Krishnakumari's Telugu Janapada Geya gaathalu (Telugu ballads) is considered her major work. In this dissertation, published in 1977, Krishnakumari discussed at length the origin and development of Telugu ballads in the context of Telugu folk literature. She identified the folk literature as a separate and valuable part of Indian literatures, compared it to similar literatures in other cultures and countries, and produced a systematic classification chart of ethnology, ethnography and sociology. Further, she has shown how other branches such as songs and stories incorporated physical gestures and other theatrical paraphernalia over the course of time. In this she also noted the inclusion of terminology from other languages, which happened with educated singers of the ballads.

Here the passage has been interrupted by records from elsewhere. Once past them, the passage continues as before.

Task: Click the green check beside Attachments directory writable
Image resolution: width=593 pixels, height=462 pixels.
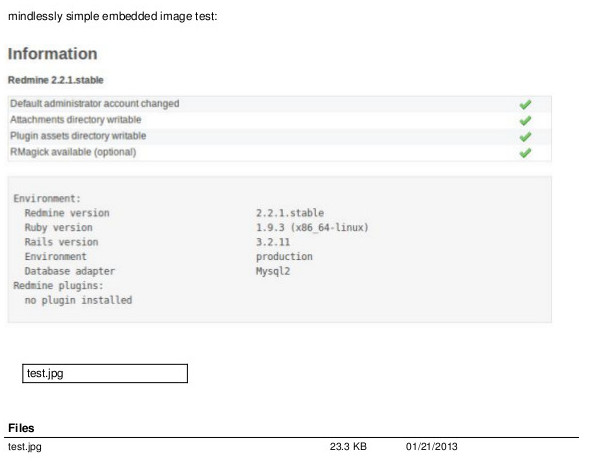Action: coord(525,121)
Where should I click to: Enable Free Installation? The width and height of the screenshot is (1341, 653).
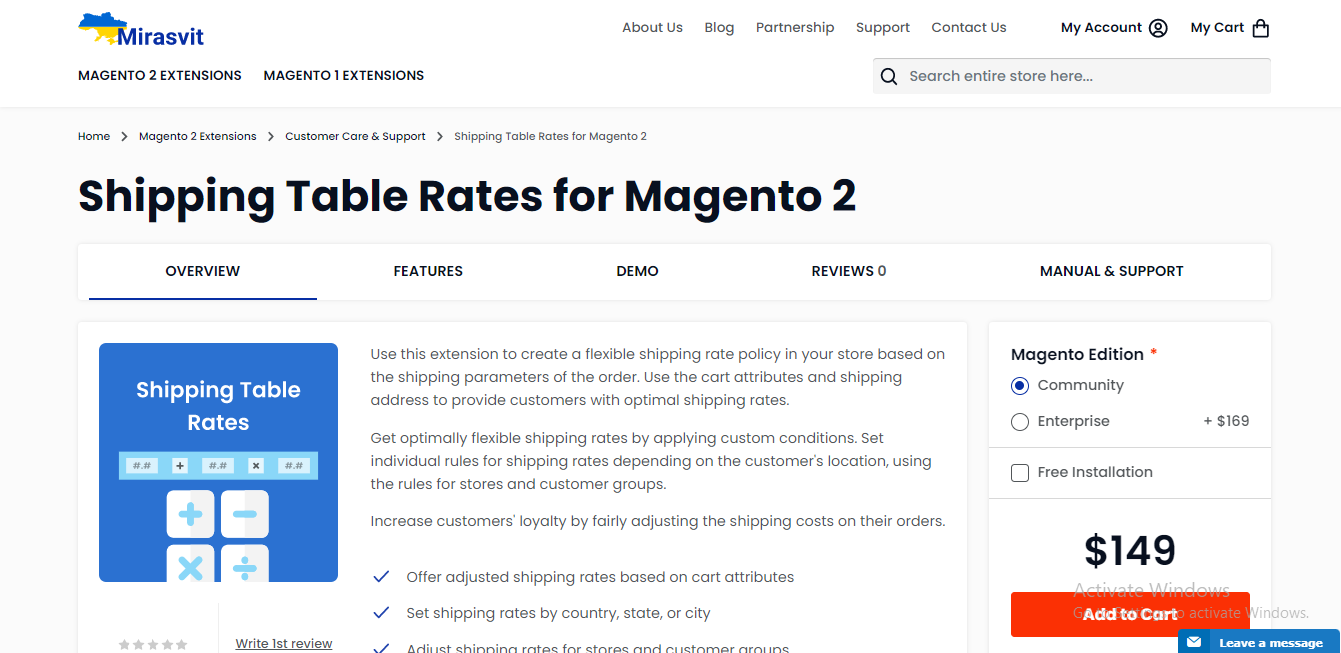pos(1020,472)
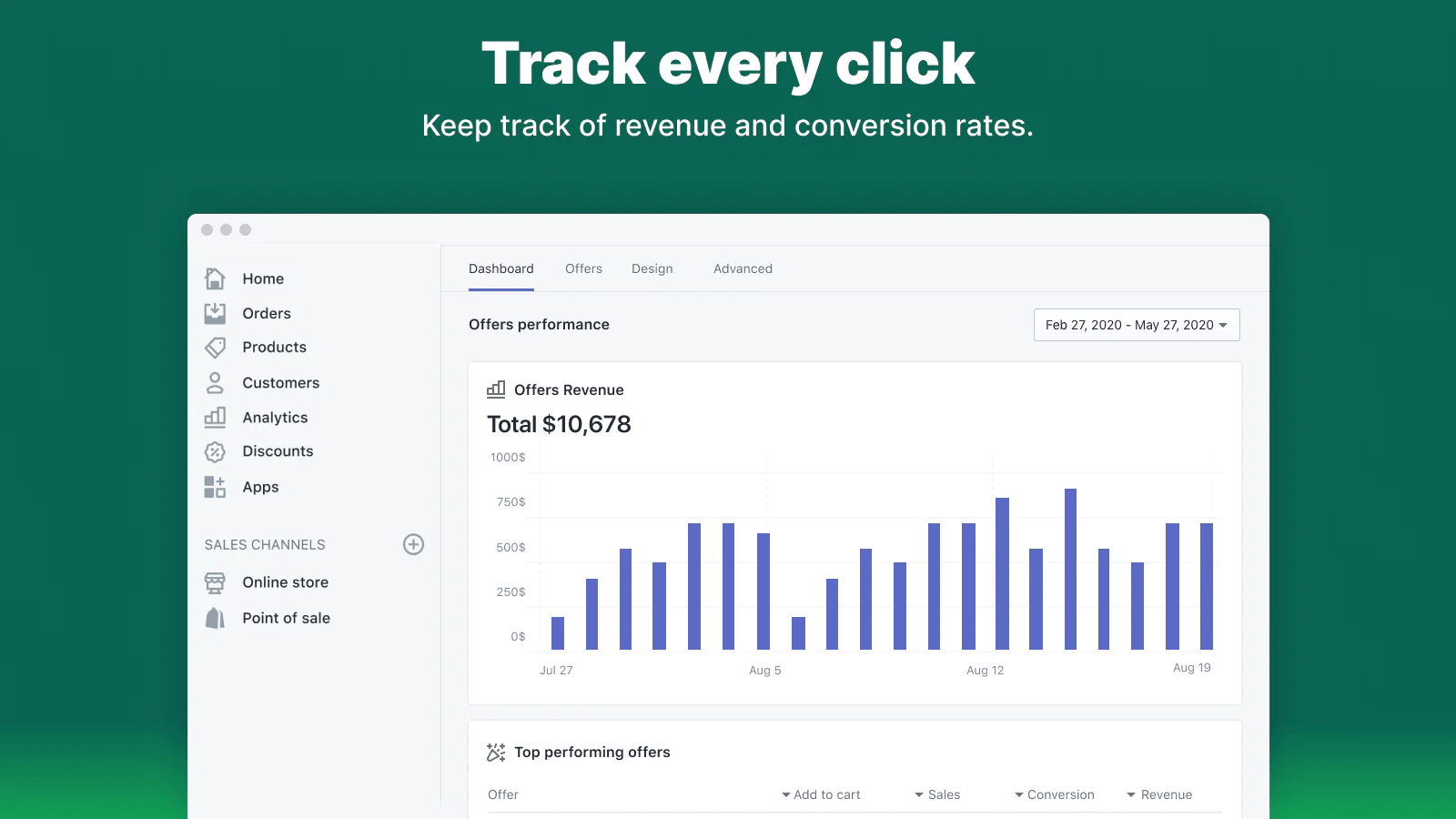
Task: Click the Online store storefront icon
Action: click(215, 582)
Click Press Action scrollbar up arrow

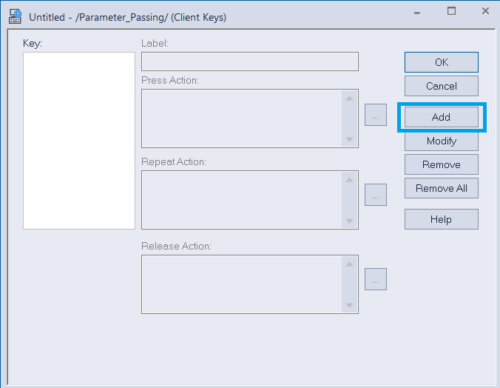[x=349, y=98]
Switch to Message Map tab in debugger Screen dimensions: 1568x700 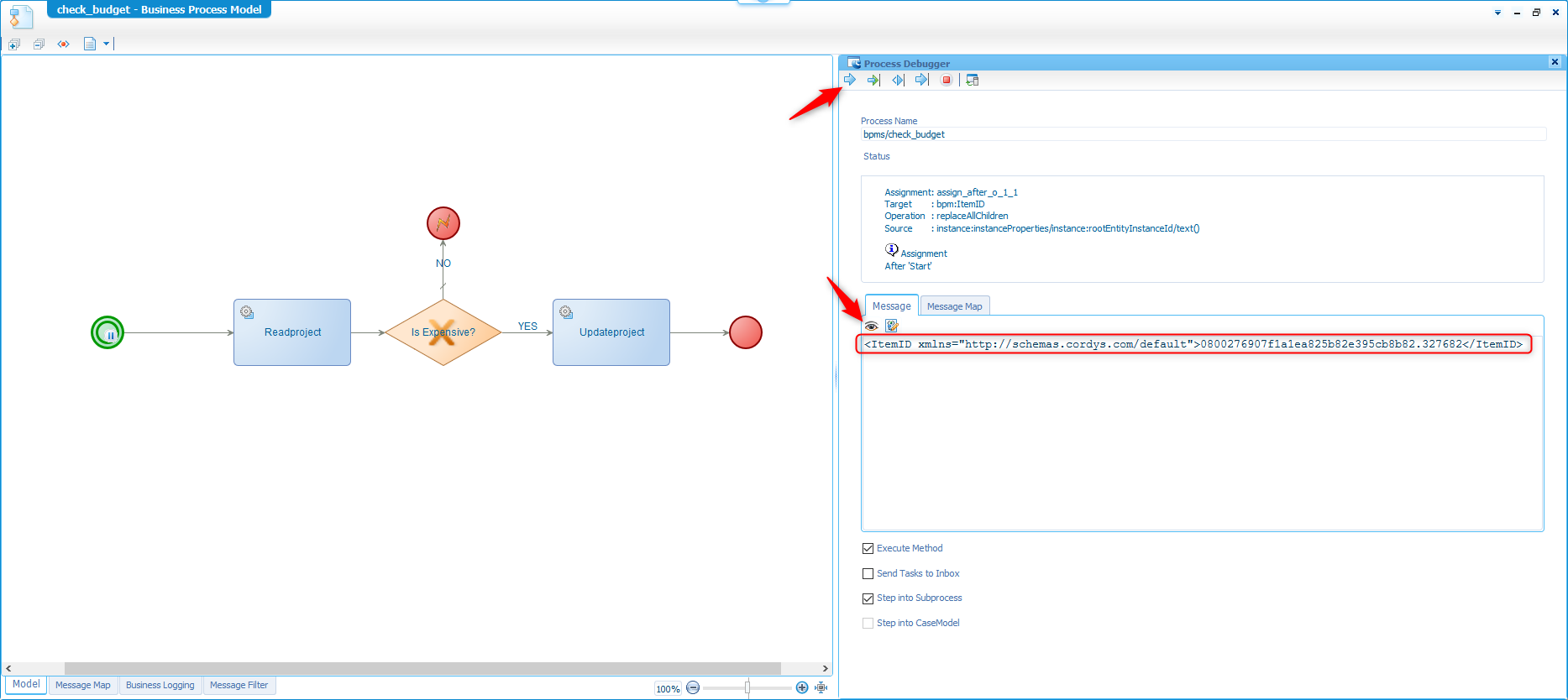pos(954,306)
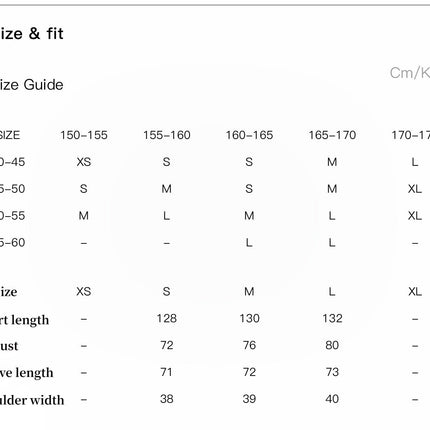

During her tenure as professor at Potti Sreeramulu Telugu University, Krishnakumari published a textbook on folklore entitled Telugu janapada vijnanam: samaajam, samskruti, sahityam, containing articles by several scholars in folklore with topics for discussion and further research.

One of Krishnakumari's innovations was to apply the straight line equation from mathematics to the storytelling methods in folklore. This was an innovating experiment in the studies of folklore in Telugu literature and marked Krishnakumari's knowledge of mathematics and her erudition in research methodologies.

Krishnakumari publications include two anthologies of her poetry, Agniputri (Daughter of Fire, 1978) and Em cheppanu nestam! (What Can I Say, My Friend!, 1988); history books: Andhrula katha (The Story of Andhra People), manamuu, mana puurvulu (We and Our Ancestors), telugu bhasha charitra (History of Telugu language); two collections of short stories: Ayaatha (A Collection of short stories), Gautami (novel), Aparajita (A collaborative novel with three other writers), pariseelana (An Anthology of reviews), parisodhana (A Collection of research papers), kashmira deepakalika (A travelogue, recounting her experiences of a tour in Kashmir with a group of students), and Telugu Janapada geya gaathalu (Ph.D. dissertation on ballads in Telugu folklore) among several others. Numerous articles on Telugu people's customs, lifestyles, and culture also attest to her comprehension and knowledge in the areas in question.

Her travelogue, kashmira deepakalika, is considered unique in Telugu literature for its style. It is an account of her experiences and her response to the beauty of nature in the Kashmir valley during a tour with a group of students she had accompanied. Chekuri Ramarao stated that the book, unlike usual travelogues, is a literary masterpiece brimming with poetry.

Marking her sixtieth birthday and retirement, several scholars and the elite in Andhra Pradesh honored Krishnakumari. The festschriften volume, vidushi, features several articles from reputable scholars in Andhra Pradesh.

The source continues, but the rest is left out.